La vue de tant d'arbres et de fleurs poussant et fleurissant en abondance fit naître dans l'esprit de Tchang-Oey une bien mauvaise pensée, celle de s'approprier cette demeure. Jetant donc sur le jardinier un regard oblique et troublé par le vin, il lui dit: Je vois bien, stupide vieillard, que vous ne savez faire autre chose que de planter votre jardin: eh bien! à cause de cela, car je n'y trouve aucun mal, je veux vous récompenser d'un verre de vin. Tsieou-Sien était-il bien disposé à répondre? Sa colère redoublait. Le vieux Chinois, dit-il, n'a point reçu du ciel le talent de boire; que votre Seigneurie daigne l'excuser. Il faut me vendre votre jardin, ajouta brusquement le jeune seigneur?—Ces paroles retentirent bien douloureusement aux oreilles du jardinier; il fut saisi d'effroi. Ce jardin est la vie du vieux Chinois, répondit-il, comment donc consentirais-je à le vendre? Que ce soit votre vie ou non, vendez-le moi, ajouta Tchang. Vous ne sortirez pas d'ici; une fois que je serai retourné dans ma maison de campagne, vous n'aurez rien autre chose à faire que de planter pour mon compte; est-ce que cela ne vous sourit pas? Ah! s'écrièrent tout d'une voix les compagnons du jeune seigneur, quel bonheur pour vous, vieillard, et quand vous obtenez une si rare et si insigne faveur de sa Seigneurie, vous ne vous hâtez pas de lui en témoigner votre reconnaissance!

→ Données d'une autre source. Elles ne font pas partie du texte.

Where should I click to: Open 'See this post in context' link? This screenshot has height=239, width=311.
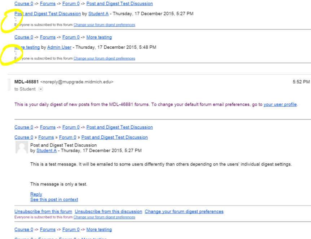(x=54, y=199)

Tsieou-Sien se sentait cruellement humilié; mais il se résigna et fit quelques pas en avant. Tout à coup la colère paralysa ses bras et ses jambes, et il ne put remuer.

Tchang-Oey ajouta: Quel maudit vieillard! que tu consentes ou non, pourquoi ne me réponds-tu pas? Je vous l'ai dit, reprit alors le jardinier, je ne le vendrai pas, pourquoi prendre la peine de faire cette question? Sottises que tout cela, s'écria le jeune homme; si tu répètes encore que tu ne veux pas vendre ton jardin, je vais écrire un billet, et l'envoyer au préfet du département.»

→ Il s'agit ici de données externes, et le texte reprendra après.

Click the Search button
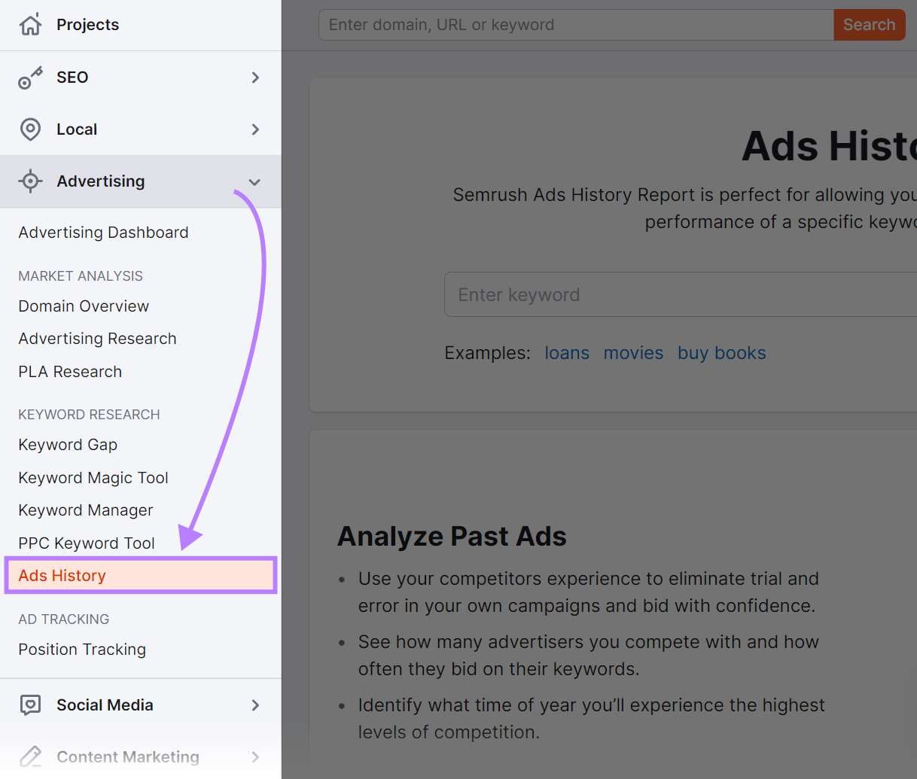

Le vieillard n'y tenait plus; il avait une furieuse envie d'éclater en injures, mais il songea qu'il avait en tête un homme puissant, qui de plus était ivre. Comment donc espérer de s'entendre? Ainsi, il eut recours à un expédient; et maîtrisant sa colère, il dit: Puisque sa Seigneurie est décidée à acheter, eh bien! soit; mais je demande que l'on m'accorde un jour, ce n'est pas une affaire qui puisse se traiter en une minute, au galop.

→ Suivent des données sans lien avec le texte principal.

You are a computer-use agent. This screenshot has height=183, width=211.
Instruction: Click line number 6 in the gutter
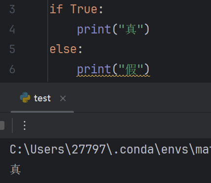click(12, 69)
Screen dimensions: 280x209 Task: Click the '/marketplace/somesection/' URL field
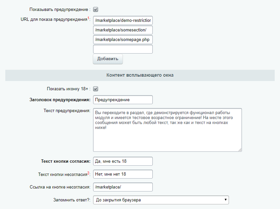tap(123, 30)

Bien, très bien! s'écria toute la bande, c'est à merveille: à demain donc.

Or ils étaient complètement ivres; quand ils se furent levés, les domestiques remportèrent les objets qui avaient servi au repas, et Tsieou-Sien craignant toujours pour ses fleurs, avait la prévoyance de se tenir à côté, tout prêt à les protéger contre Tchang-Oey, qui prenait sa course en avant, dans le but de passer par-dessus le mur de l'étang pour aller cueillir les pivoines. Mais le vieillard l'arrêta: Monsieur, lui dit-il, ces plantes sont peu de chose, à la vérité; cependant, vous ne savez pas combien de travaux elles exigent tout le long de l'année. Aujourd'hui qu'elles ont pu se parer de ces fleurs, ne vous acharnez pas à les détruire: ce serait vraiment une grande pitié. Si vous les cueillez, avant un ou deux jours elles seront toutes fanées. Que ce serait mal de commettre un tel crime! Mais Tchang-Oey reprit d'un ton insultant: Qu'est-ce qu'il appelle un crime? Demain vous vendez, et ces choses là sont à moi; quand je briserais tout, qu'est-ce que cela vous fait? Et il avança la main.

Le vieux jardinier l'arrêta par ses babils, et eût donné sa vie plutôt que de le lâcher. Seigneur, criait-il, assommez le vieux Chinois, tuez-le, mais il ne vous laissera pas arracher ses fleurs.